My dad wanted to print some documents so he went to my room to pick up the docs on my printer. While he’s waiting for the paperwork to print, he saw my blog in its full glory on my browser window. He read some of the entries… I’m sure not all, cause I was gone for a few minutes. When I came back, he said how I’m very bitchy and I’m wicked.
Eeew eeew eeew. I’m not bitchy. I’m nice and sweet.
I can’t believe how he can just read my blog like that. I mean, it’s not displayed on my monitor cause I have other browser windows opened but he just fiddled around and opened my blog.
I just hope he’s tipsy enough not to remember the URL. The last thing I want is my dad to be reading my journal.

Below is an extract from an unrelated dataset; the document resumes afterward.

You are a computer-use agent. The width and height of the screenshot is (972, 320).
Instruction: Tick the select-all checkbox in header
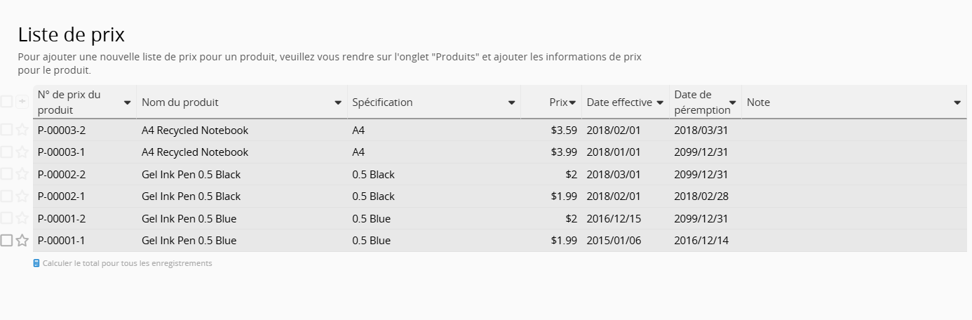point(6,102)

I’m 18 (+4) years old for god’s sake.
Back to business.
I had my regular glycopeel cleaning and facial done earlier today, as well as a long-overdue power peel session. God knows what kind of germs and how many dead skin cells I have on my face, and I haven’t had a facial since I arrived.
The receptiobitch at my doctor’s office was such a liar.
My appointment is at 4PM so me and my sister left the house early. At around 4:05, we were trying to find a place to park. Little miss Pinocchia called to follow up and asked "It’s already 4:25PM, do you still want to keep your appointment?". Then my sister said, "Yes, we’re already here in the parking lot, we’re just looking for a place to park."
When I looked at my watch, it was around 4:05 or 4:06. When my sister looked at hers, it was 4:06. When she looked at her phone, it was 4:08. When I looked at the car, it was 4:10.
Me and my sis quickly rushed to the clinic, which was about a 1 minute walk from the parking lot. When we arrived, we said we were there for our appointments and my sister looked at the BIG CLOCK on the wall. It said 4:10.
Clearly this receptiobitch was lying scum. 4:25PM my arse. She must be newly-hired because the previous receptiobitch has been gone for some time and I assume she got fired. Besides, it is perfectly acceptable for us to be late, as long as it’s no later than 15 minutes… actually, who cares. It is perfectly acceptable for us to be late. Period. Ok… well.. maybe within reason. The head honcho (owner) is, Dr. Vicky Belo, who is my sister’s best friend’s aunt. We can go to all of her clinics whenever we want, ask whatever we want and get everything that we want. She didn’t call me her best-dressed patient for nothing. Whatever watch or clock we use (as long as it’s not the car’s cause it’s fucked up), we were still in the time frame.
Since we were at the mall, I needed to do some shopping. Nothing major, just a quick trip to flex my card. I bought a new alarm clock because I’ve developed resistance to my Nokia. I also bought some cigarettes, 2 books by Sophie Kinsella: Shopaholic & Sister… and Shopaholic Ties the Knot, 2 belts, 2 plain black t-shirts, 1 plain white t-shirt and 2 sleeveless tops (same style, different colors) at Topshop. Boy I love Topshop. It’s soo dirt cheap it’s not even funny. Topshop is the ultimate in cheap clothing, like GAP. You can have racks and racks of their clothes, use them once, twice or thrice and donate them to charity. You can never have enough of their stuff. Really. Go to Top Shop.